In the most widely quoted segment of the speech, Yellen said, "It is no secret that the past few decades of widening inequality can be summed up as significant income and wealth gains for those at the very top and stagnant living standards for the majority. I think it is appropriate to ask whether this trend is compatible with values rooted in our nation's history, among them the high value Americans have traditionally placed on equality of opportunity."

Her remarks were received by certain sectors of the media as somehow shocking. The suggestion was that the Federal Reserve has suddenly turned its attention to the vast and widening income gap.

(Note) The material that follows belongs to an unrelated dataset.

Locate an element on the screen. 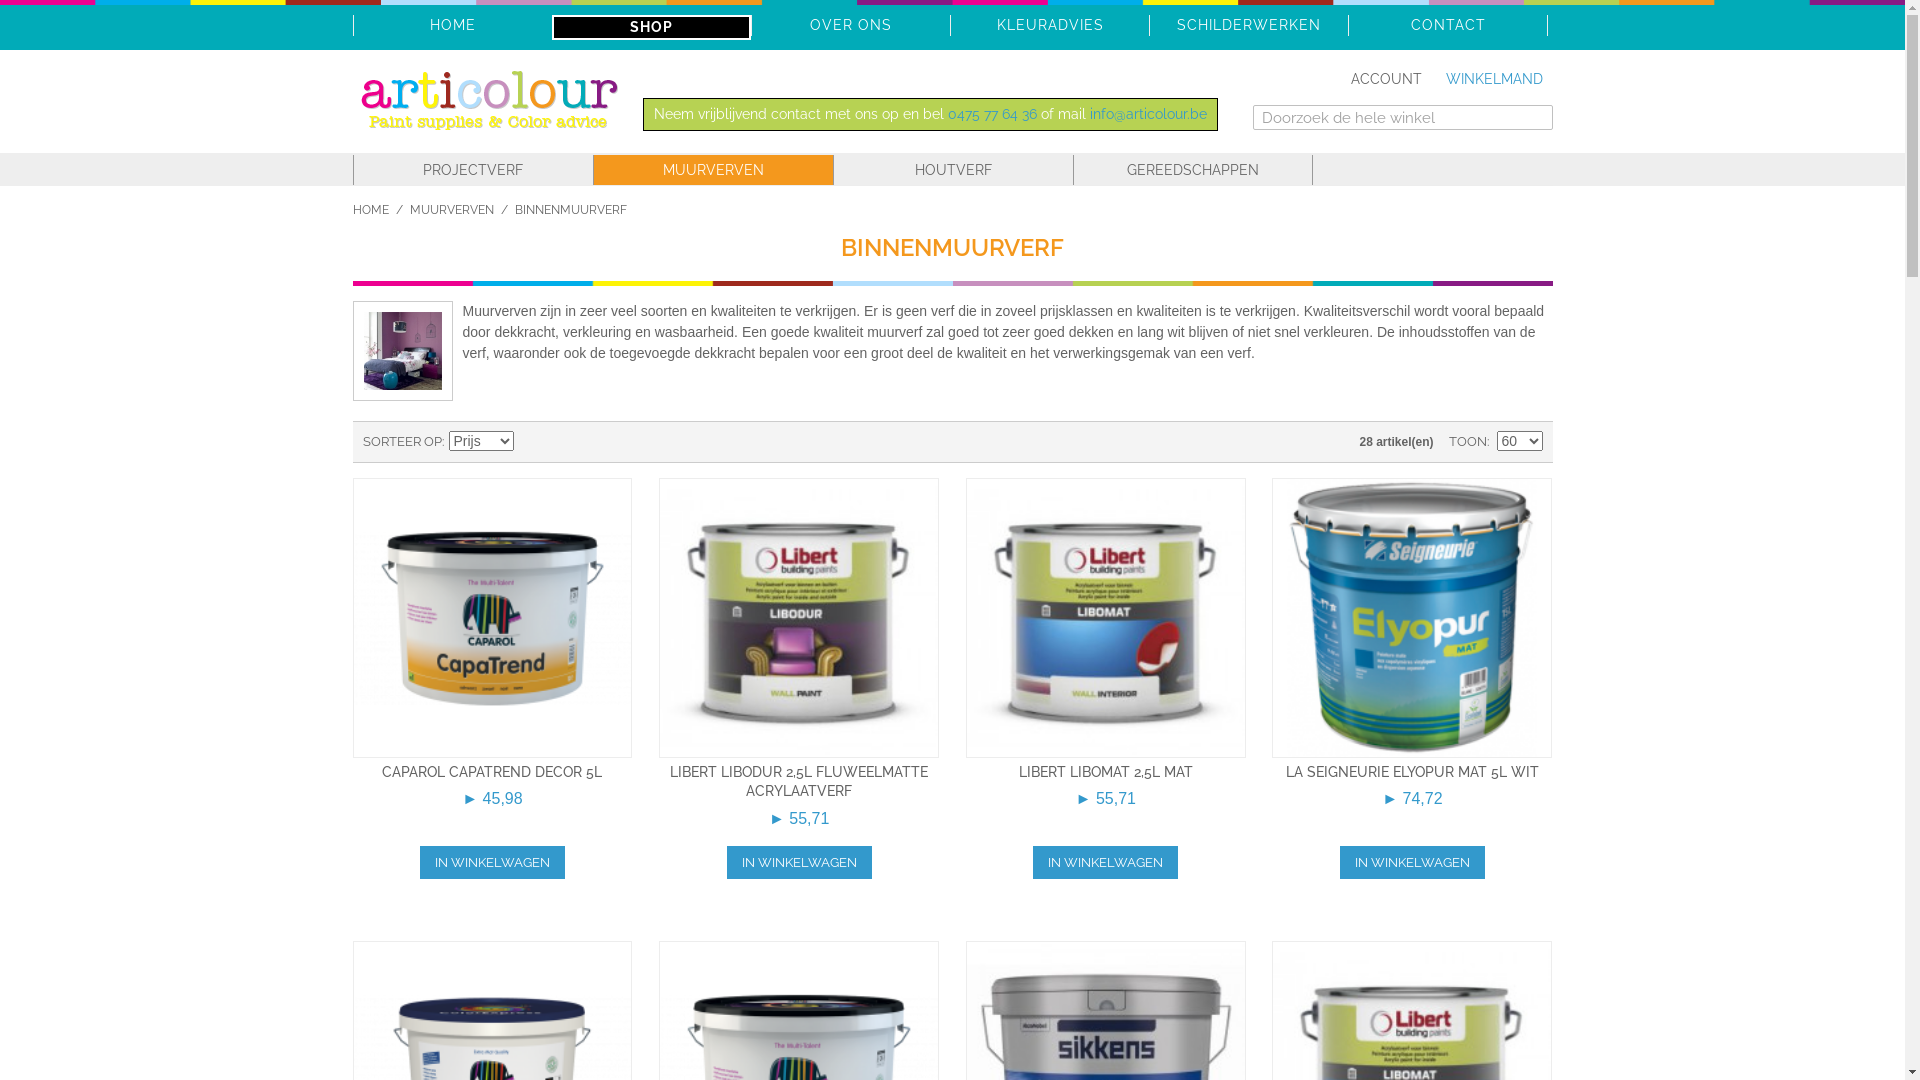  LIBERT LIBODUR 2,5L FLUWEELMATTE ACRYLAATVERF is located at coordinates (799, 782).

The truth is much different. The Fed, long associated with Wall Street and major money center banks, has actually been engaged on the income inequality issue for some time now — longer, in fact, than the Obama administration.

Yellen's predecessor, Ben Bernanke, addressed the issue as early as 2007, when George W. Bush was still in office. In 2010, he warned of the creation of "two societies" in the U.S.

However, while Bernanke was focused on problems like inequality of opportunity in education leading to economic inequality, Yellen has been attacking the problem in a venue closer to the Fed's stomping grounds: unemployment levels and wage growth.

Yellen has spent much of the last year arguing against fellow economists who believe that the U.S. economy is, for various structural reasons, already at or close to its optimal rate of employment.

Yellen has consistently fought back against the idea that everyone who wants a job in post-Great Recession America has already come back to the labor market, arguing instead that the Fed ought to keep interest rates lower for longer in order to encourage business investment and hiring. That's also, by the way, a recipe for increased worker wages, because as available workers become scarcer, wages will inevitably rise.

While it may not be what anybody would have expected a few years ago, these days the Federal Reserve might be the best friend the unemployed and low-income worker has.